Work instructions
The entries are to be duplicated exactly, with nothing left out.

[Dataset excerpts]

################

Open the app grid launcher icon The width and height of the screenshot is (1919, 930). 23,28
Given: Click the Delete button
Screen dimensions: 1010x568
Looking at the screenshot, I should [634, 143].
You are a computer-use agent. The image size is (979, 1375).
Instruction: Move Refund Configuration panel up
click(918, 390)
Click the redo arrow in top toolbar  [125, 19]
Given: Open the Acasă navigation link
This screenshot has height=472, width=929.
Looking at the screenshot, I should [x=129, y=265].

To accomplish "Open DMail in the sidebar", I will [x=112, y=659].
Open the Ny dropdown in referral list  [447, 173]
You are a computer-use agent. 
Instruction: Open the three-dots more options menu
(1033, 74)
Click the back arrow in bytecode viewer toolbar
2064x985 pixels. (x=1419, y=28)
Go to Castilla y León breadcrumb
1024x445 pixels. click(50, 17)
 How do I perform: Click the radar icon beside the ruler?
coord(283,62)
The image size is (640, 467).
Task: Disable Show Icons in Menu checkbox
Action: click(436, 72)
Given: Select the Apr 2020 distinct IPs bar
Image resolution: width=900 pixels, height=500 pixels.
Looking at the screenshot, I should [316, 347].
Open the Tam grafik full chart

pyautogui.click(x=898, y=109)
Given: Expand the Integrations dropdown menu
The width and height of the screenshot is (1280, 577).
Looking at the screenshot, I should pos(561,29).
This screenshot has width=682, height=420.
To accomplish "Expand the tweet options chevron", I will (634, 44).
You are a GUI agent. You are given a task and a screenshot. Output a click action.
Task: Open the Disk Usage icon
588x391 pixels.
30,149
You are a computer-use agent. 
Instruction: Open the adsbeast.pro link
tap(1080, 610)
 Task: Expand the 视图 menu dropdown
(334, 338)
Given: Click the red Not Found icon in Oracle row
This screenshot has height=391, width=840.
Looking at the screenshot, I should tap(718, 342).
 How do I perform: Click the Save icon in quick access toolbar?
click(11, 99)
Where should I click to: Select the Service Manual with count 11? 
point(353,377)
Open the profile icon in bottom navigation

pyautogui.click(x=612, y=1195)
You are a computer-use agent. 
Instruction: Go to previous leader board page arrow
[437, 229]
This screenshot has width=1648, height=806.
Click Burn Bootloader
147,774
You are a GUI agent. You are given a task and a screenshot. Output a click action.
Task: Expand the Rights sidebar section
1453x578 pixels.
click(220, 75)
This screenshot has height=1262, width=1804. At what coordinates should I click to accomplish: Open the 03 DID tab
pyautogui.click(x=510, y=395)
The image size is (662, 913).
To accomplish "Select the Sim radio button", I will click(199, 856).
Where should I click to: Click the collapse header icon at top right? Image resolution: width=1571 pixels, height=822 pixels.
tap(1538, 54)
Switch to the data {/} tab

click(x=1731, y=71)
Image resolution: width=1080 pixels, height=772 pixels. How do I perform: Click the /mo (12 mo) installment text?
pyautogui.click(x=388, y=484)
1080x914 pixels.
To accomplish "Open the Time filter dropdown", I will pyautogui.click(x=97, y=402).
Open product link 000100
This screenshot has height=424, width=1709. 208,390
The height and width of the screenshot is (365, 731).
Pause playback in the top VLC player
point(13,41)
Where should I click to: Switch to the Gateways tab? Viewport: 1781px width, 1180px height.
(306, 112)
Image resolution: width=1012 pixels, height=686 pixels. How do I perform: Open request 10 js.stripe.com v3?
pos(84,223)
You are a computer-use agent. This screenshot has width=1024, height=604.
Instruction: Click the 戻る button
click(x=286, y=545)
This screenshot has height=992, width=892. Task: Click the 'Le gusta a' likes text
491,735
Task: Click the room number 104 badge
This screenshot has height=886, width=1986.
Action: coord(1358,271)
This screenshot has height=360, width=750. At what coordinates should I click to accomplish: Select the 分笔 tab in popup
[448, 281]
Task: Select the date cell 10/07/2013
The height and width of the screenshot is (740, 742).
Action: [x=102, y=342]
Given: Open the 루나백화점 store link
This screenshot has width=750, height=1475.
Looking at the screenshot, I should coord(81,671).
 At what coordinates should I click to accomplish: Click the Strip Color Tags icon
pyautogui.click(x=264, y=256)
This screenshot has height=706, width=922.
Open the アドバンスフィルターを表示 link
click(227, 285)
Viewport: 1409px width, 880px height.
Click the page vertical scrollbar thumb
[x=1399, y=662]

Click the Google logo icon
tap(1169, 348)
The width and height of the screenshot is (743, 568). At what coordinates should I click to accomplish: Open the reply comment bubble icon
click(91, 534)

################

Written solution
Open the app grid launcher icon The width and height of the screenshot is (1919, 930). 23,28
Given: Click the Delete button
Screen dimensions: 1010x568
Looking at the screenshot, I should [634, 143].
You are a computer-use agent. The image size is (979, 1375).
Instruction: Move Refund Configuration panel up
click(918, 390)
Click the redo arrow in top toolbar  [125, 19]
Given: Open the Acasă navigation link
This screenshot has height=472, width=929.
Looking at the screenshot, I should [x=129, y=265].

To accomplish "Open DMail in the sidebar", I will [x=112, y=659].
Open the Ny dropdown in referral list  [447, 173]
You are a computer-use agent. 
Instruction: Open the three-dots more options menu
(1033, 74)
Click the back arrow in bytecode viewer toolbar
2064x985 pixels. (x=1419, y=28)
Go to Castilla y León breadcrumb
1024x445 pixels. click(50, 17)
 How do I perform: Click the radar icon beside the ruler?
coord(283,62)
The image size is (640, 467).
Task: Disable Show Icons in Menu checkbox
Action: click(436, 72)
Given: Select the Apr 2020 distinct IPs bar
Image resolution: width=900 pixels, height=500 pixels.
Looking at the screenshot, I should [316, 347].
Open the Tam grafik full chart

pyautogui.click(x=898, y=109)
Given: Expand the Integrations dropdown menu
The width and height of the screenshot is (1280, 577).
Looking at the screenshot, I should pos(561,29).
This screenshot has width=682, height=420.
To accomplish "Expand the tweet options chevron", I will (634, 44).
You are a GUI agent. You are given a task and a screenshot. Output a click action.
Task: Open the Disk Usage icon
588x391 pixels.
30,149
You are a computer-use agent. 
Instruction: Open the adsbeast.pro link
tap(1080, 610)
 Task: Expand the 视图 menu dropdown
(334, 338)
Given: Click the red Not Found icon in Oracle row
This screenshot has height=391, width=840.
Looking at the screenshot, I should tap(718, 342).
 How do I perform: Click the Save icon in quick access toolbar?
click(11, 99)
Where should I click to: Select the Service Manual with count 11? 
point(353,377)
Open the profile icon in bottom navigation

pyautogui.click(x=612, y=1195)
You are a computer-use agent. 
Instruction: Go to previous leader board page arrow
[437, 229]
This screenshot has width=1648, height=806.
Click Burn Bootloader
147,774
You are a GUI agent. You are given a task and a screenshot. Output a click action.
Task: Expand the Rights sidebar section
1453x578 pixels.
click(220, 75)
This screenshot has height=1262, width=1804. At what coordinates should I click to accomplish: Open the 03 DID tab
pyautogui.click(x=510, y=395)
The image size is (662, 913).
To accomplish "Select the Sim radio button", I will click(199, 856).
Where should I click to: Click the collapse header icon at top right? Image resolution: width=1571 pixels, height=822 pixels.
tap(1538, 54)
Switch to the data {/} tab

click(x=1731, y=71)
Image resolution: width=1080 pixels, height=772 pixels. How do I perform: Click the /mo (12 mo) installment text?
pyautogui.click(x=388, y=484)
1080x914 pixels.
To accomplish "Open the Time filter dropdown", I will pyautogui.click(x=97, y=402).
Open product link 000100
This screenshot has height=424, width=1709. 208,390
The height and width of the screenshot is (365, 731).
Pause playback in the top VLC player
point(13,41)
Where should I click to: Switch to the Gateways tab? Viewport: 1781px width, 1180px height.
(306, 112)
Image resolution: width=1012 pixels, height=686 pixels. How do I perform: Open request 10 js.stripe.com v3?
pos(84,223)
You are a computer-use agent. This screenshot has width=1024, height=604.
Instruction: Click the 戻る button
click(x=286, y=545)
This screenshot has height=992, width=892. Task: Click the 'Le gusta a' likes text
491,735
Task: Click the room number 104 badge
This screenshot has height=886, width=1986.
Action: coord(1358,271)
This screenshot has height=360, width=750. At what coordinates should I click to accomplish: Select the 分笔 tab in popup
[448, 281]
Task: Select the date cell 10/07/2013
The height and width of the screenshot is (740, 742).
Action: [x=102, y=342]
Given: Open the 루나백화점 store link
This screenshot has width=750, height=1475.
Looking at the screenshot, I should coord(81,671).
 At what coordinates should I click to accomplish: Click the Strip Color Tags icon
pyautogui.click(x=264, y=256)
This screenshot has height=706, width=922.
Open the アドバンスフィルターを表示 link
click(227, 285)
Viewport: 1409px width, 880px height.
Click the page vertical scrollbar thumb
[x=1399, y=662]

Click the Google logo icon
tap(1169, 348)
The width and height of the screenshot is (743, 568). At what coordinates should I click to accomplish: Open the reply comment bubble icon
click(91, 534)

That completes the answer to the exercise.